With a vote on the motion to proceed to Defense Re-Authorization coming as early as Tuesday, Republican Senators have indicated that they would not vote to move forward because the legislation contains The DREAM Act and other controversial amendments.

J. Taylor Rushing of The Hill has the full story here.

Among the Republicans who will not vote to proceed, Senator Lindsay Graham (NC) has become an outspoken critic of passing the legislation as an amendment to the Defense Re-Authorization bill.

“This is rank politics,” said Sen. Lindsey Graham (R-S.C.), who has previously been an ally to Democrats on immigration reform. “There’s no way I’m going to vote for the DREAM Act in isolation on the defense bill. And if they think I’m the problem, they’re wrong. I will support good, comprehensive immigration reform, but not like this.”

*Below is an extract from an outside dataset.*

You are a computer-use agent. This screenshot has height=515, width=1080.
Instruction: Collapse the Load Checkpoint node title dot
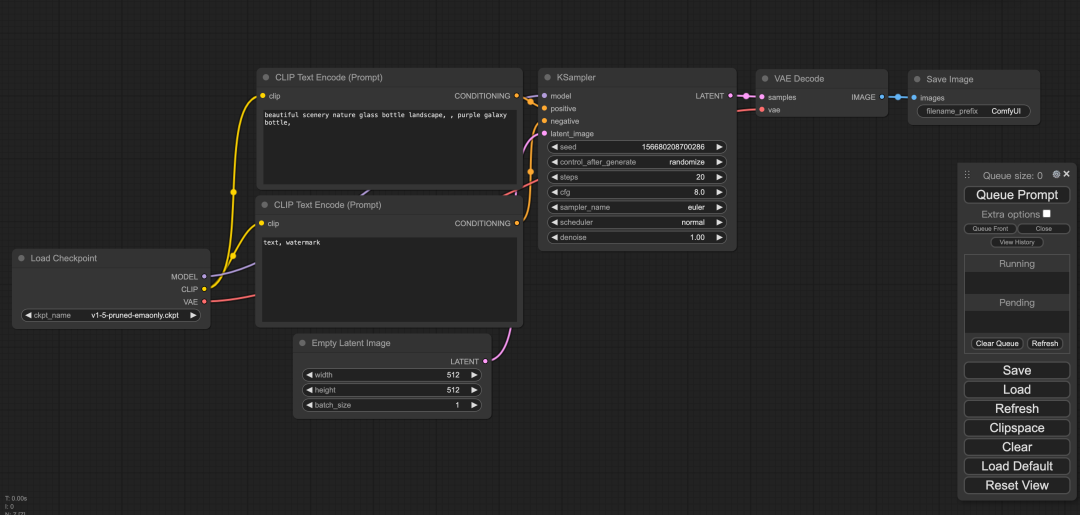click(x=21, y=258)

Republican Senator Robert Bennett (UT) feels similarly on the issue:

“I support the DREAM Act as free standing legislation, but putting it in a bill that has a number of objectionable aspects is not something I support,” Bennett said in a statement. “If [Senate Majority Leader] Harry Reid [D-Nev.] brings it to the floor as a stand-alone bill, I will vote for it.”

Add Senator John Cornyn (TX) to that list. Despite the fact that he represents a state that is 36.9% Hispanic and has constituents who would benefit from the DREAM Act, he too opposes the bill:

“I’m for comprehensive reform, and it’s a mistake just to carve out one little piece of that and pass it independently,” Cornyn said. “Frankly, that’s one of the most sympathetic portions of immigration reform, and I’ve always thought it’s one of the engines that helps pull the train when it comes to other aspects of the issue. If it passes as a stand-alone, it will take the wind out of the sails to do other things we need to do on immigration.”

Republicans are not alone in being skittish about passing the DREAM Act key Democrats have indicated that they are not sure how they will vote on the legislation:

Democrats helped block the bill three years ago when it fell eight votes short on a procedural motion. While some Republicans supported that motion, eight Democrats voted no, including the late Sen. Robert Byrd (W.Va.) and Sens. Max Baucus (Mont.), Mary Landrieu (La.), Mark Pryor (Ark.), Kent Conrad (N.D.), Claire McCaskill (Mo.), Jon Tester (Mont.) and Byron Dorgan (N.D.).

Five of those senators — Conrad, Dorgan, McCaskill, Pryor and Landrieu — told The Hill this week they haven’t made up their minds about this week’s vote.